A day in the life – the eye clinic liaison officer

Mark Chapman offers practical and emotional support to adults or children with sight loss as an eye clinic liaison officer (ECLO) at Luton & Dunstable hospital

How did you train be an ECLO?

I worked with a local sight loss charity for 14 years. Six years ago, I went on a course with the Royal National Institute of the Blind (RNIB) to train to become an ECLO. 

What do you start with every day?

First thing, I check emails and messages. My approach is to be very contactable, so my details are on the hospital website, all over the eye clinic I work in, and on social media. This means I get lots of emails, texts, WhatsApps, voice notes and social media contacts. I also get messages from colleagues – doctors and nurses and others – letting me know if they’ve spoken to someone who would like a chat with me.

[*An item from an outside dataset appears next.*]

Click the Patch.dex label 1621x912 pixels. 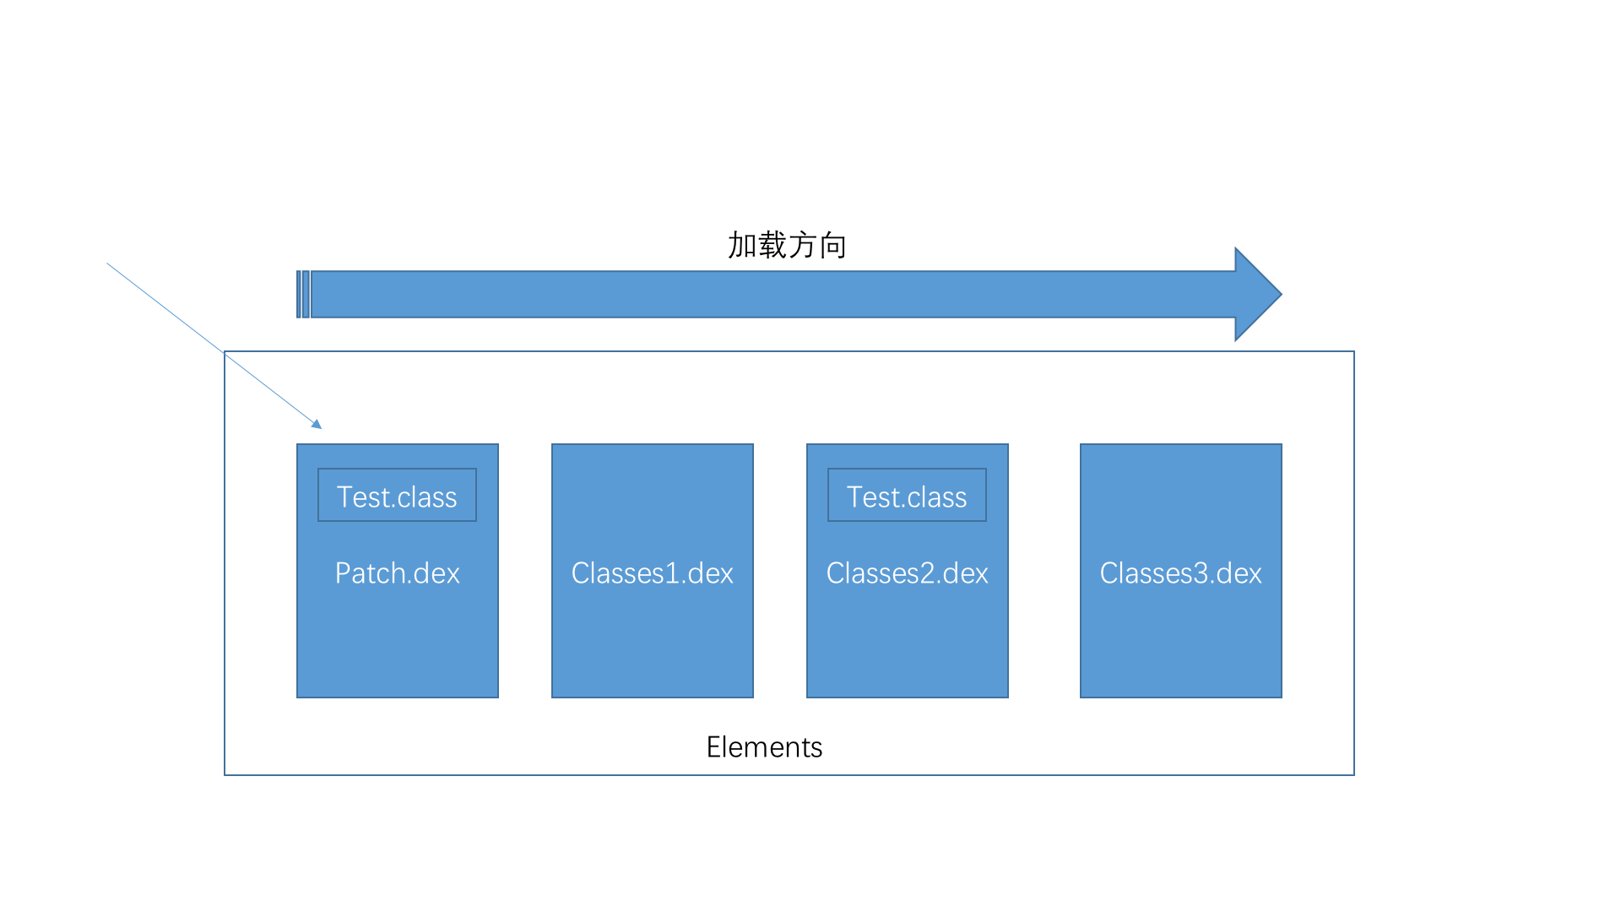[x=397, y=573]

What are the main challenges?

Giving people enough time. I am lucky that I usually have more time to spend with people than in other professions, but I am only one person and while I am with someone there may be more people trying to get in touch. Juggling that need is one of the skills of the job.

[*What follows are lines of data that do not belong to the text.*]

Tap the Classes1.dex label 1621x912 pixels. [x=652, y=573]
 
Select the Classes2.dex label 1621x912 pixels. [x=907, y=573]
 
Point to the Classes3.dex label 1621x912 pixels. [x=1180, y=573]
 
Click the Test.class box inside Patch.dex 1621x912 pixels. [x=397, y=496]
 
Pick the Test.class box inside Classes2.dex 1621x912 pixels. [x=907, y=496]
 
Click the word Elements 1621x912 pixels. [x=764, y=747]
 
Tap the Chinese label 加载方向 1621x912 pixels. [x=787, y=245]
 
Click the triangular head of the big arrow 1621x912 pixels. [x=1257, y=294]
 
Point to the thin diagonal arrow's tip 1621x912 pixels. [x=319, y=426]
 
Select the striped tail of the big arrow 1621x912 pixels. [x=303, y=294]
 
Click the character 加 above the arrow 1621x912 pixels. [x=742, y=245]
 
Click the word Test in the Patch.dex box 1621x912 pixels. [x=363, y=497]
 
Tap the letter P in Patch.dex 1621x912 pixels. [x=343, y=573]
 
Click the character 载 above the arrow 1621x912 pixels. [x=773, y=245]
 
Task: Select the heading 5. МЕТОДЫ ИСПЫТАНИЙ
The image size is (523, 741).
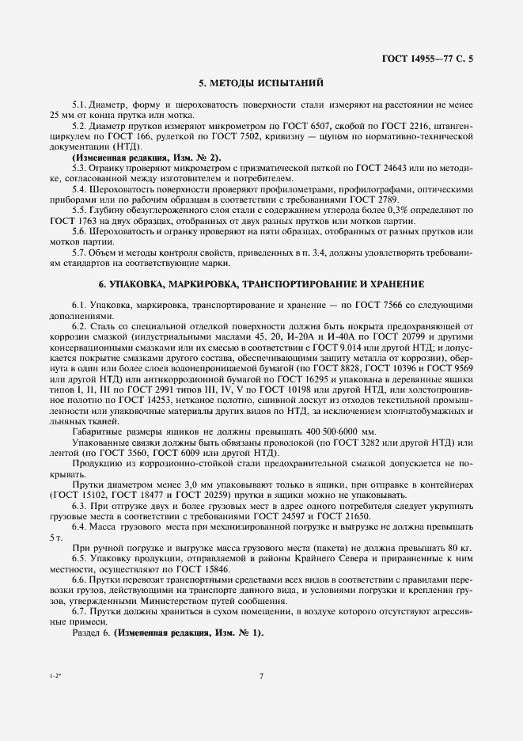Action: pyautogui.click(x=260, y=83)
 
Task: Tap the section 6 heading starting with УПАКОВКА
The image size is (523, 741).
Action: pyautogui.click(x=260, y=283)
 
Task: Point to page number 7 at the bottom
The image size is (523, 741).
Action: pyautogui.click(x=261, y=675)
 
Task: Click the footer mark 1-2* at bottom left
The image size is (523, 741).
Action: pyautogui.click(x=55, y=675)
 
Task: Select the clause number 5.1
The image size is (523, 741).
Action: pyautogui.click(x=80, y=104)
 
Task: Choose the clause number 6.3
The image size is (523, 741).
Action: pyautogui.click(x=80, y=514)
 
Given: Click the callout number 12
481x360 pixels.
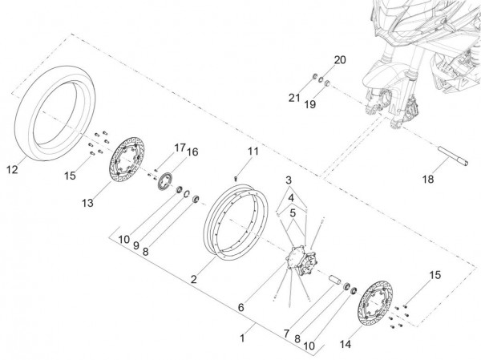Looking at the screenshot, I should click(11, 169).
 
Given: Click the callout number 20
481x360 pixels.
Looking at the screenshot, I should click(338, 61).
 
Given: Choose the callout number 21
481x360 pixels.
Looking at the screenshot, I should click(294, 98).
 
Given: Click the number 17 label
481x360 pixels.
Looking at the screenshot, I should click(180, 147).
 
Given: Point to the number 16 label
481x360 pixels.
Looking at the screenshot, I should click(192, 152).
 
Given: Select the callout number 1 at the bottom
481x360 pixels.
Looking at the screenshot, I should click(243, 339).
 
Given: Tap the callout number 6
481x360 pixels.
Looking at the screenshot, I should click(240, 308).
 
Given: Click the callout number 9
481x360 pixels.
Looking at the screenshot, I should click(135, 245).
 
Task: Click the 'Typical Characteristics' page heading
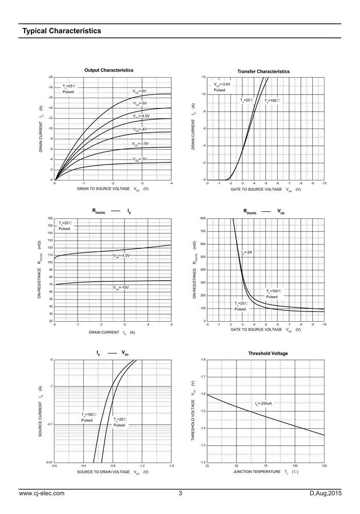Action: pos(61,31)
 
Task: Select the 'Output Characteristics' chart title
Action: pos(109,70)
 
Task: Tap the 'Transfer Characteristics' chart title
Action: pos(263,71)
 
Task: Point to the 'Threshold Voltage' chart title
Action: pos(268,354)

What do you enjoy about the job?

I love trying to demonstrate that there may be hope and opportunity even at a time when people are feeling that they have less choice than they have been used to. I love that people often leave an appointment with me saying that they didn’t know there was so much out there to help; that there are services, benefits, aids and sometimes just a good idea that can make all the difference in someone’s life. I sometimes say to people that what we do is not an emergency service but that we can make life more interesting and I think that’s a very special thing to be able to offer.

What was your best day at work?

I run a group for families with blind and partially sighted children and I was told that a local company had donated 50 Easter eggs to give out to children with visual impairments. Usually though it’s the small things such as someone who just gets that there are still things they can do when they were thinking that their life was over. Or being with someone as they laugh or cry about how things have changed.

What was the worst?

My worst day is when someone won’t try an aid or new way of trying things. It’s often because they can’t accept that things have changed and they may be going through the stages of grief. Losing sight can be something very much like losing a loved one. I am perfectly happy for someone to be angry – I have never felt that they are angry at me. But while someone is angry they may find it hard to accept new ideas about how life could be better.  

How do you finish your day and prepare for the next one?

I clear my desk and check messages one last time. I hope I’m not deluding myself when I feel (most days) that I’ve made a difference.